# [INSTRUÇÃO ESCRITA A]
Reescreva as linhas de todos os registros abaixo substituindo "settings gear" por "settings icon" e mantendo todo o resto igual. Não inclua as imagens na resposta.

== DOCUMENTO

Ela não desistiu. À noite, às 21h, ligou para o 190 e acionou a Polícia Militar. Na madrugada da segunda-feira, à 1h, os policiais finalmente chegaram. Ouviram tudo que Jéssica tinha a dizer, pediram que assinasse um papel e orientaram a jovem a voltar à delegacia na segunda-feira, para prestar, enfim, a sua queixa. Não deu tempo. “Se eles tivessem tomado alguma iniciativa, tudo isso que eu passei teria sido evitado. Nada funcionou, nem a delegacia nem a Polícia Militar”, lamenta Jéssica. Apesar do sofrimento e das sequelas que provocam tonturas e desmaios, a cabeleireira se considera uma vitoriosa e anuncia, no seu perfil de uma rede social, que “nasceu de novo”. Robson está preso na Penitenciária de Caruaru.

O destino de Cláudia Aguiar Rodrigues, 46, foi diferente. A representante comercial foi morta a facadas pelo ex-marido, no dia 7 de maio deste ano, em Timbaúba. Cláudia foi casada por quase 29 anos com João Climaco Rodrigues, 51. Ele, que não aceitava o pedido de divórcio, a ameaçava com frequência. Para fugir das agressões, ela chegou a se mudar para Carpina, mas continuava visitando sua cidade natal. João procurou a ex-mulher na casa da irmã, na madrugada de segunda-feira, quando ela voltava de uma festa. Depois de uma discussão, ele a assassinou.

Dois dias antes do crime, na tarde do sábado, depois de ser outra vez ameaçada por João na sexta-feira à noite, Cláudia havia procurado a Delegacia de Timbaúba para solicitar uma medida protetiva. A porta do prédio, segundo familiares da vítima, estava fechada. Acompanhada da sua irmã, deixou o local sem conseguir ser ouvida por ninguém. A cena de mulheres que não encontram acolhimento nas delegacias do interior do Estado, quando buscam proteção para episódios de violência doméstica, é frequente nos fins de semana. Justamente quando elas mais morrem.

PROBLEMA ANTIGO

Levantamento feito pelo projeto #UmaPorUma (umaporuma.com.br) aponta que, a noite da sexta-feira até a madrugada da segunda, é o período com maior número de feminicídios em Pernambuco. De janeiro a maio deste ano, 27 mulheres foram vítimas desse tipo de crime; 17 delas morreram em feriados ou fins de semana (incluindo a madrugada da segunda-feira, que termina virando um prolongamento do domingo). Destas, 9 foram assassinadas na Região Metropolitana do Recife (RMR) e 18, no interior. É exatamente nos municípios afastados da capital onde a rede de assistência é mais precária para garantir a segurança desse público, geralmente mais vulnerável.

====
== REGISTROS DE DADOS

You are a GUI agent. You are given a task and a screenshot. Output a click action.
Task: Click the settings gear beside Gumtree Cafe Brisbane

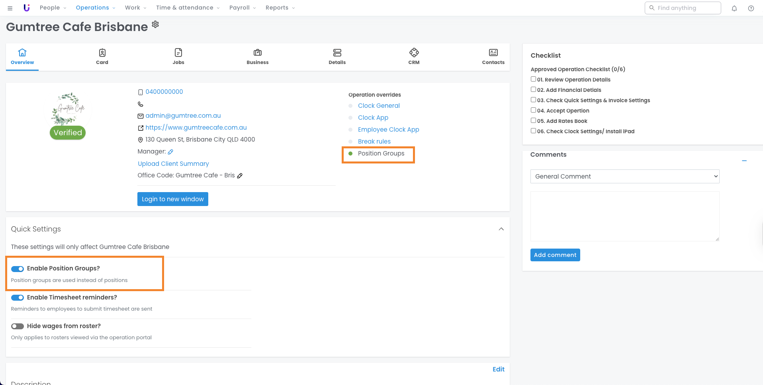pyautogui.click(x=155, y=24)
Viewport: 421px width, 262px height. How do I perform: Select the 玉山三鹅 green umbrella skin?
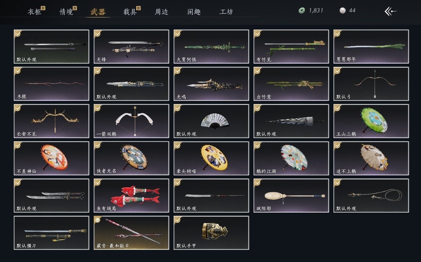pyautogui.click(x=371, y=121)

====

# [INSTRUÇÃO ESCRITA B]
Explique, com base no documento sobre feminicídios em Pernambuco, por que Cláudia se mudou para Carpina.

# [RESPOSTA ESPERADA A]
You are a GUI agent. You are given a task and a screenshot. Output a click action.
Task: Click the settings icon beside Gumtree Cafe Brisbane

pyautogui.click(x=155, y=24)
Viewport: 421px width, 262px height. How do I perform: Select the 玉山三鹅 green umbrella skin?
pyautogui.click(x=371, y=121)

# [RESPOSTA ESPERADA B]
Cláudia se mudou para Carpina para fugir das agressões do ex-marido, João Climaco Rodrigues. Ele não aceitava o pedido de divórcio e a ameaçava com frequência.